We can all agree that homelessness is a serious problem in San Francisco, one that has stubbornly remained fast even as our famously liberal city has become one of the wealthiest places on earth.

Our mayors and our supervisors, like broken records, promise again and again to address the issue, but rarely, if ever, is any meaningful action taken.

This is why we voters have placed Proposition C on the November ballot and it’s why we need to make sure that it passes. The “Our City Our Homes” initiative has been endorsed by the San Francisco Democratic Party and progressive politicians like District 6 Supervisor Jane Kim and District 9 Supervisor Hillary Ronen, as well as numerous organizations such as the Calle 24 Latino Cultural District.

If passed, Prop C would increase taxes by 0.5 percent on the richest businesses in the city (those making more than $50 million annually), and use the estimated $250-$300 million in revenue to fund services like shelters and treatment for mental health and addiction.

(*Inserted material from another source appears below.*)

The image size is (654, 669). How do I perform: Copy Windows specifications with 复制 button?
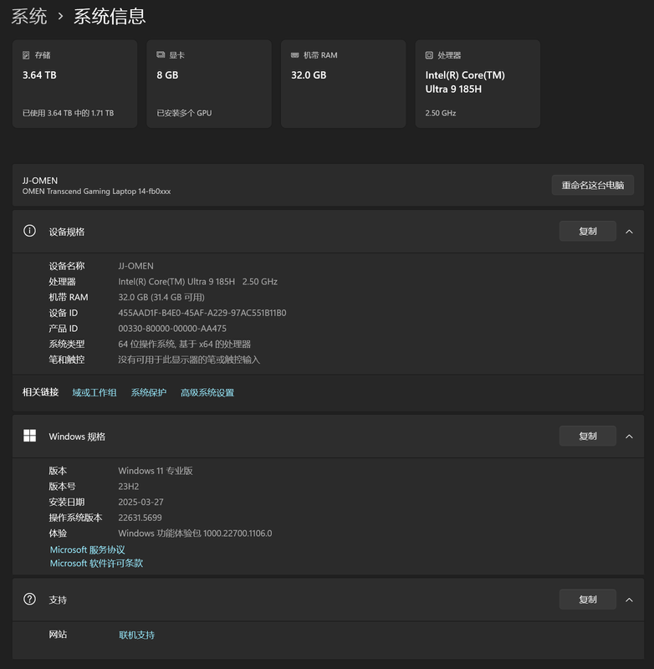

Our streets have received a lot of attention as of late (both locally and nationally) for their poor conditions—the dirtiness, the open drug use, the obvious human misery. Nobody wants to see that. But do we expect the problem just to disappear if we complain about it long enough, or do we need to, you know, actually do something?

Proposition C does something.

Critics of the measure like Mayor London Breed and former supervisor Scott Wiener, say that money alone won’t fix the problem, but without offering another idea that sounds an awful lot like a justification for continuing to do nothing.

No one is suggesting money alone will do the trick. We know a problem as complex and pervasive as homelessness—which is intertwined with addiction, mental illness and our housing crisis—can’t be solved just by throwing cash at it. But it can’t be solved for free either. And the funds that Prop C will generate are a step in the right direction.

Another criticism of Prop C that has been floated is that it will somehow hurt job creation, but a recent study by the city’s Office of Economic Analysis determined that the tax increase would have a “minimal effect” on jobs.

And let us not forget that corporate taxes were slashed only a few months ago by Republicans in congress, who are currently plotting more tax cuts should they remain in  power after November. And then of course there was Ed Lee’s infamous 2010 payroll tax break for tech giants like Twitter, which helped kick off this latest round of gentrification in the first place.

Homelessness is a problem that belongs to all San Franciscans, including the very wealthy. Prop C is simply asking that the richest of the rich contribute their fare share.